RECORDS PROVIDED:
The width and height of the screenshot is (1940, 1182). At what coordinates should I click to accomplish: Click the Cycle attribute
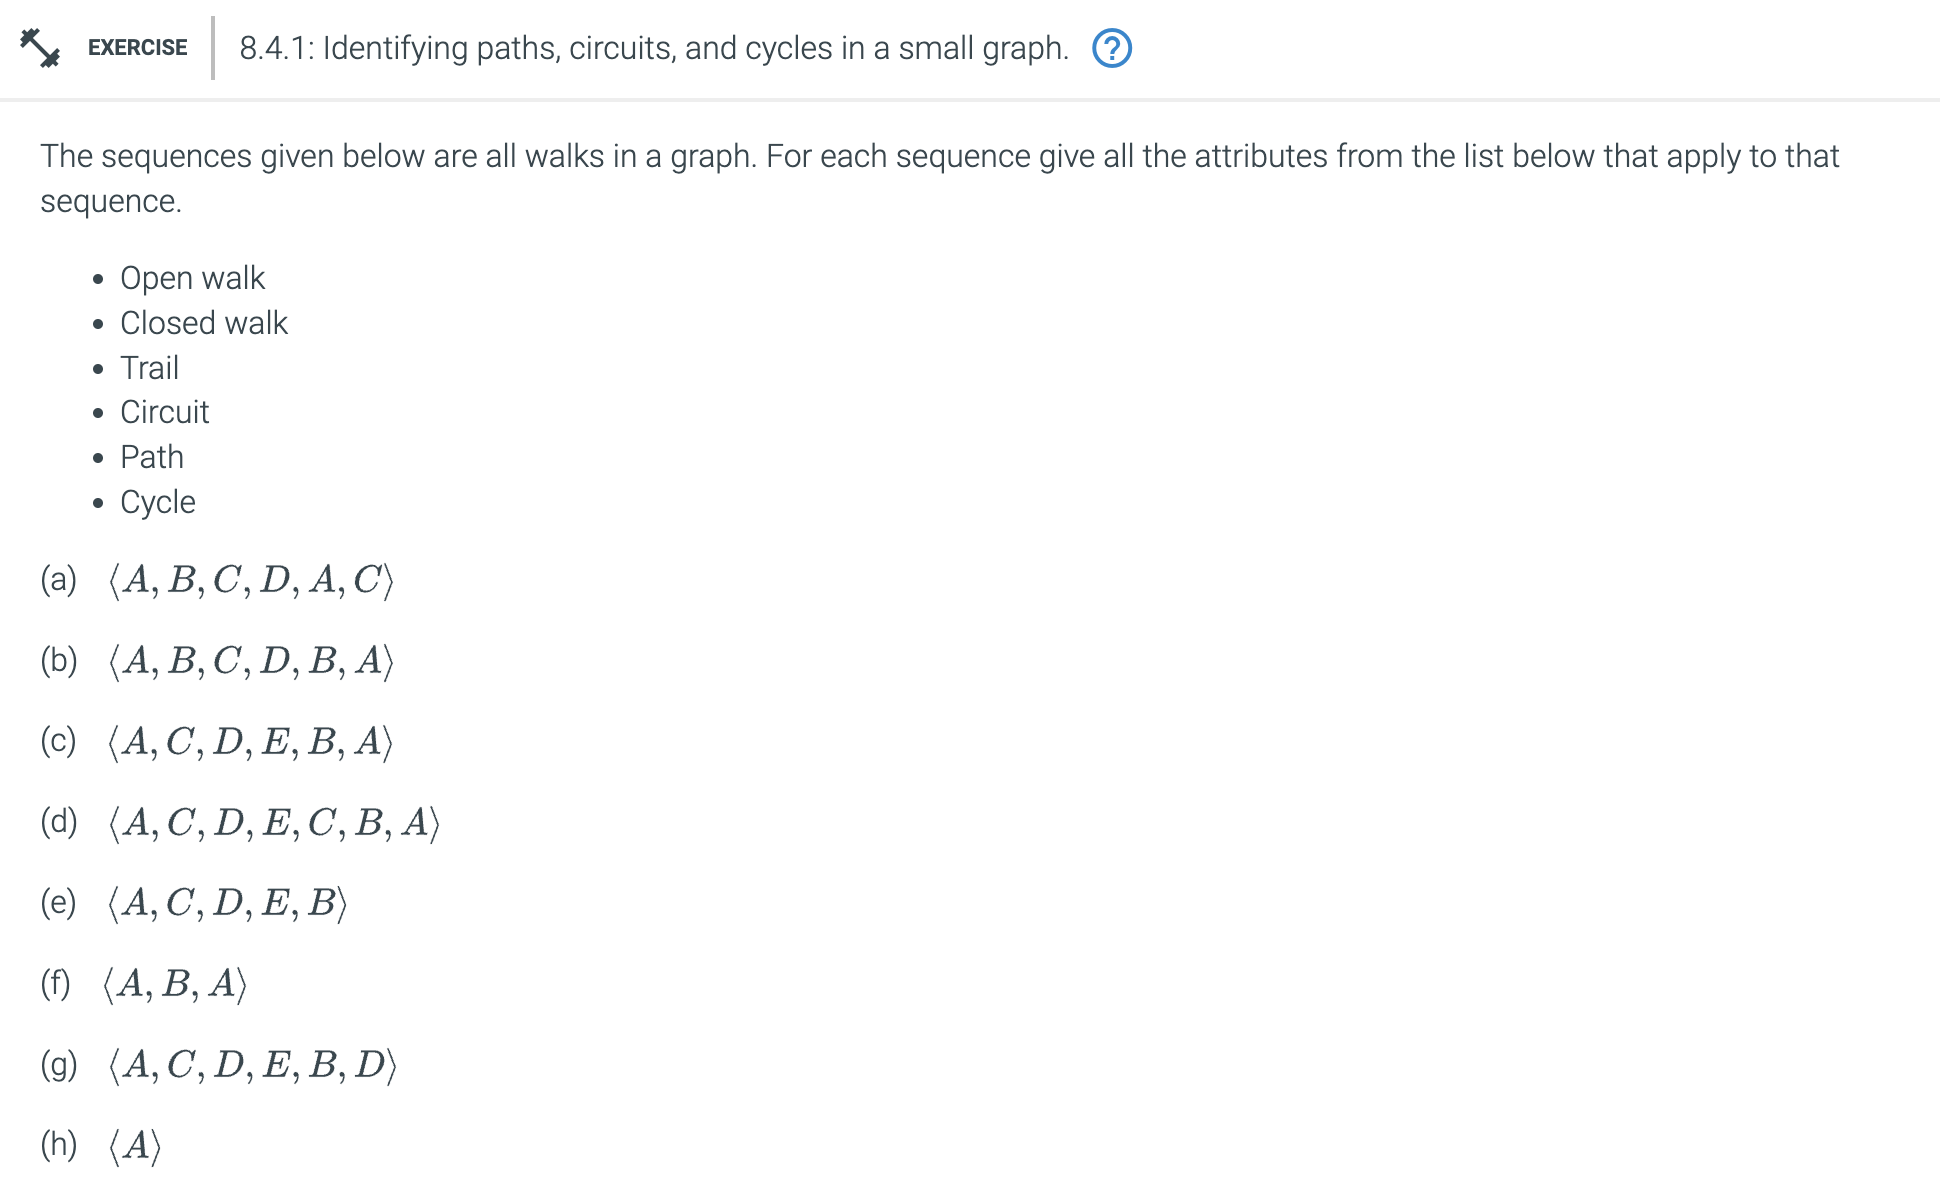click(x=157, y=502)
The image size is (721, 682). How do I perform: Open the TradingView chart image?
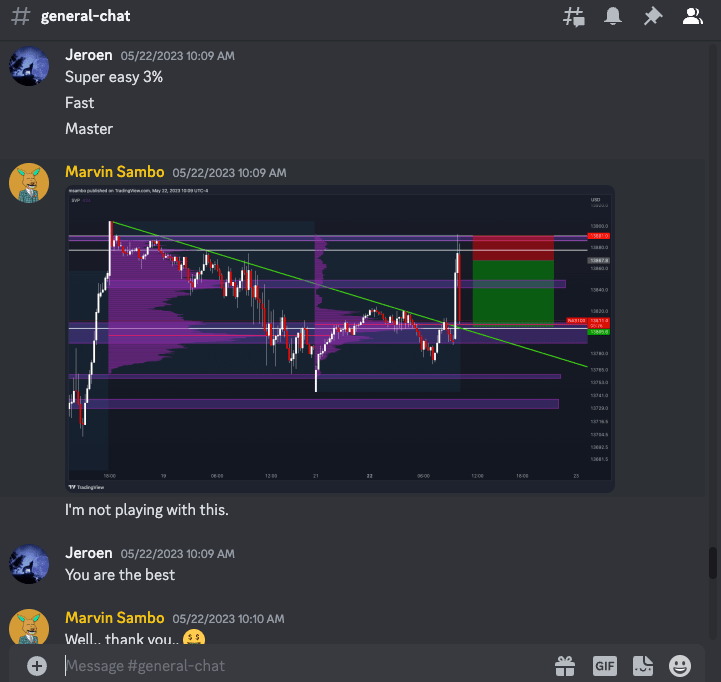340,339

...

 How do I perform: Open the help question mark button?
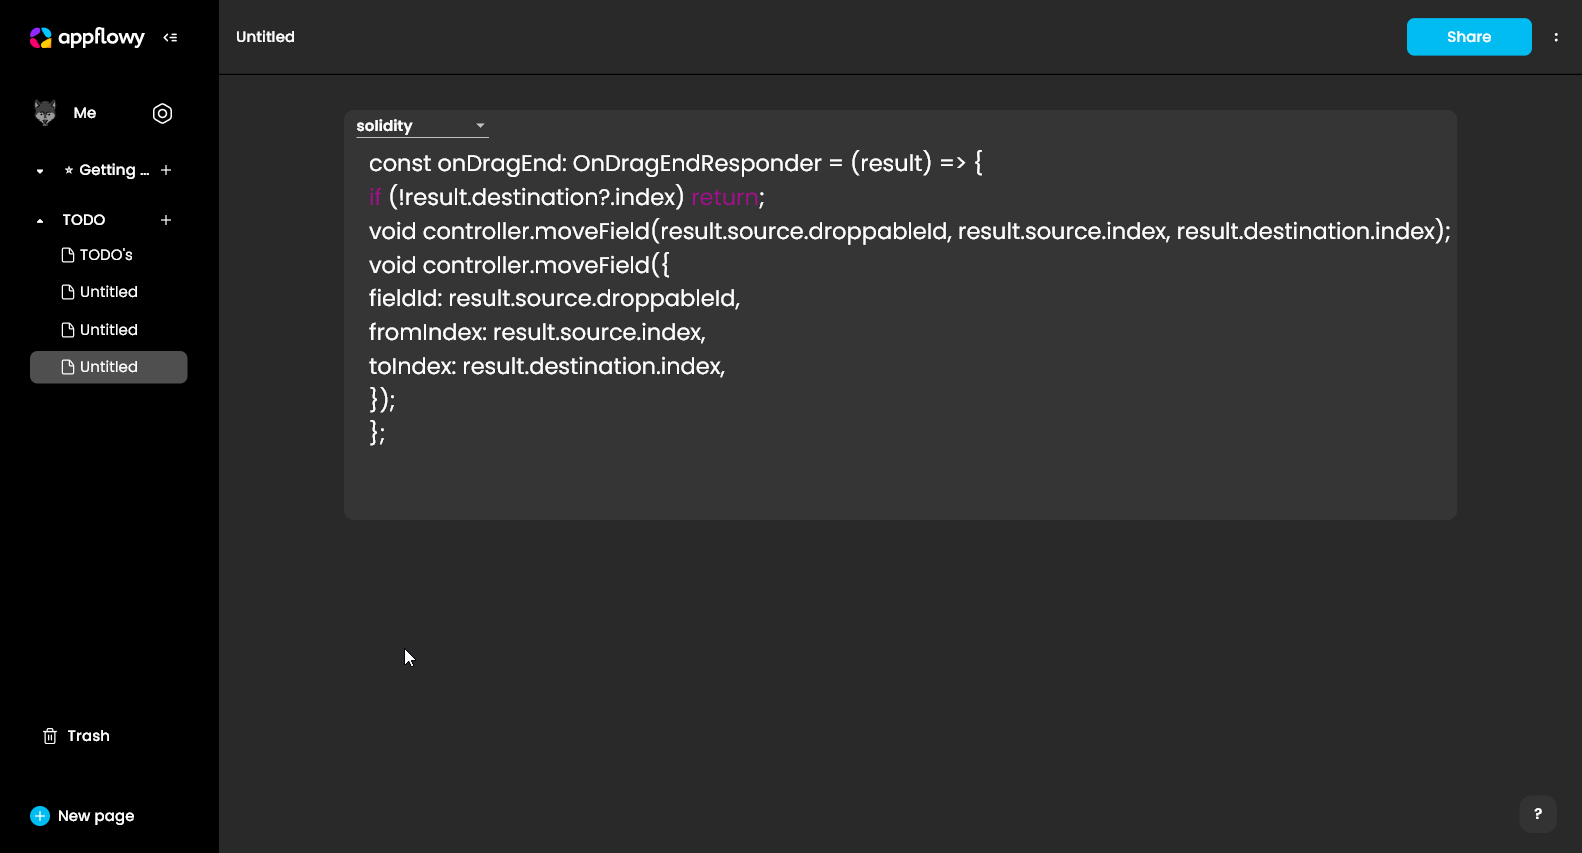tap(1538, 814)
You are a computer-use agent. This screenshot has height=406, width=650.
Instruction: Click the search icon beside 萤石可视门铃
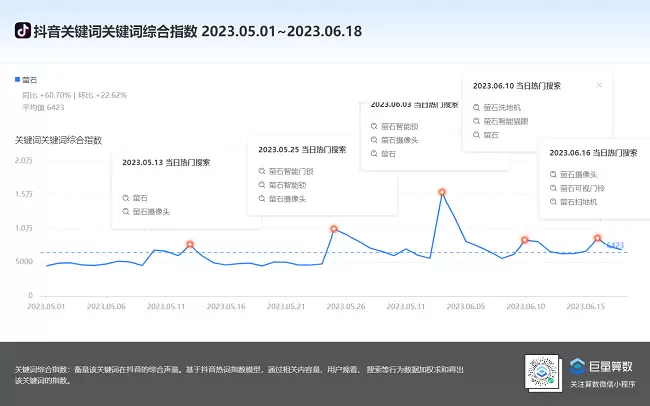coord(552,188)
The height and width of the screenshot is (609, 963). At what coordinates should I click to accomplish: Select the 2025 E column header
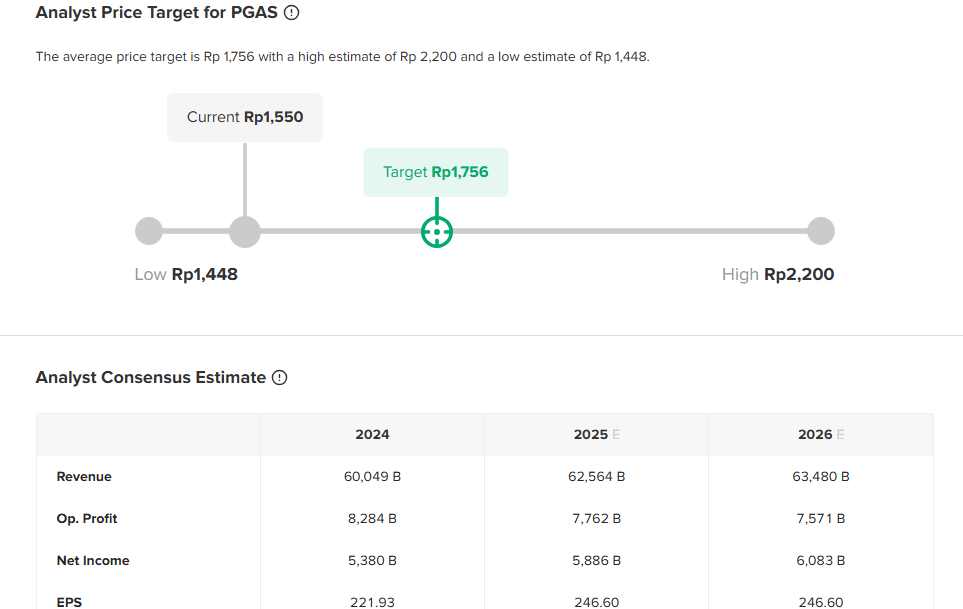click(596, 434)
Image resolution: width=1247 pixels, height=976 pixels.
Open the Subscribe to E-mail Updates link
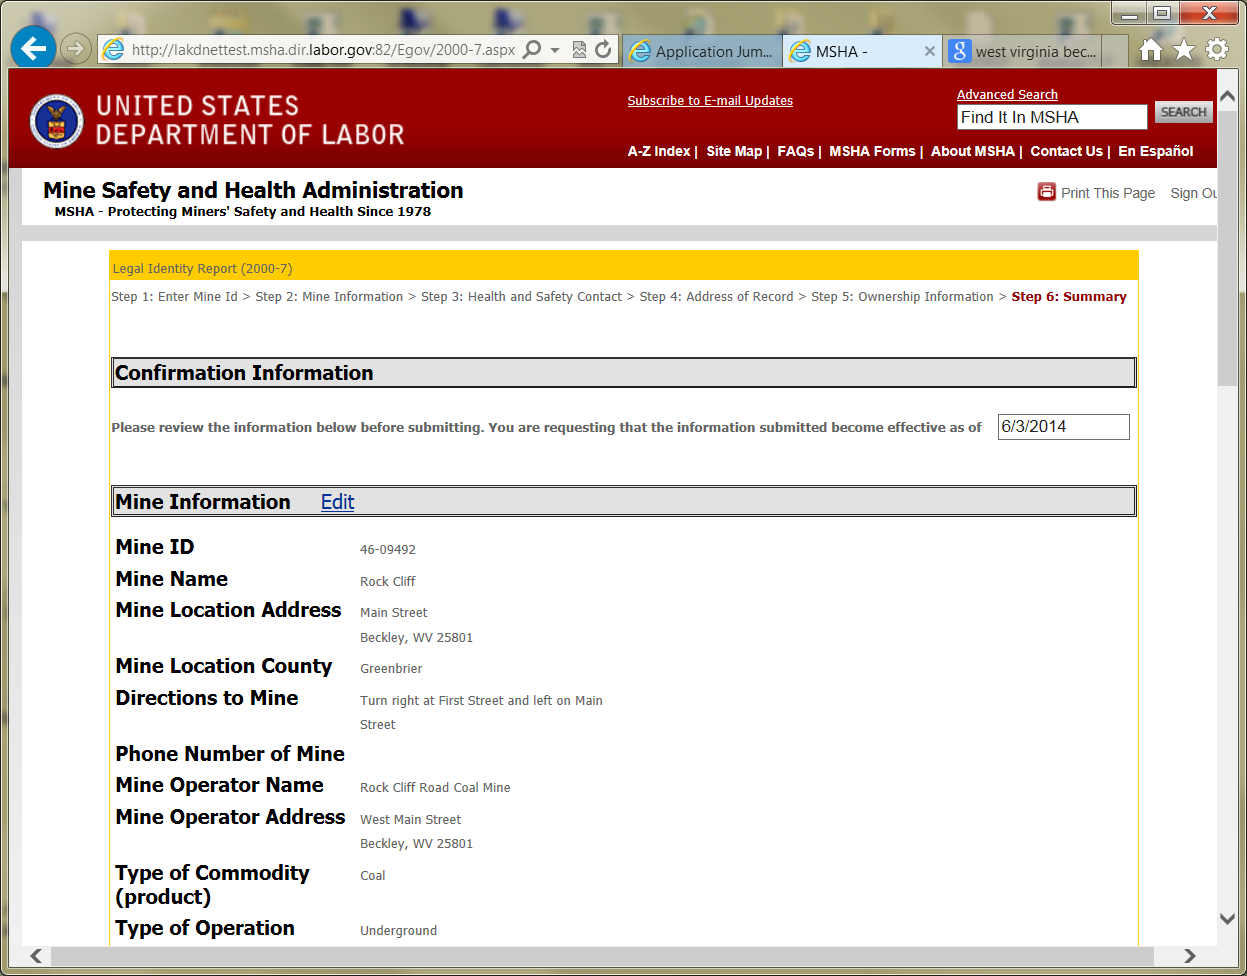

JOB:
Reproduce the material starting at the line containing "How do I perform: Open the help" and ending at the line containing "Open the Subscribe to E-mail Updates link", substituting "screen capture" for "screenshot" and leaving everything else unchanged. Omit the pictures from your answer.

RIGHT ANSWER:
 How do I perform: Open the help question mark button?
tap(1538, 814)
You are a computer-use agent. This screen capture has height=406, width=650.
Instruction: Click the search icon beside 萤石可视门铃
coord(552,188)
The height and width of the screen capture is (609, 963). At what coordinates should I click to accomplish: Select the 2025 E column header
click(596, 434)
Image resolution: width=1247 pixels, height=976 pixels.
Open the Subscribe to E-mail Updates link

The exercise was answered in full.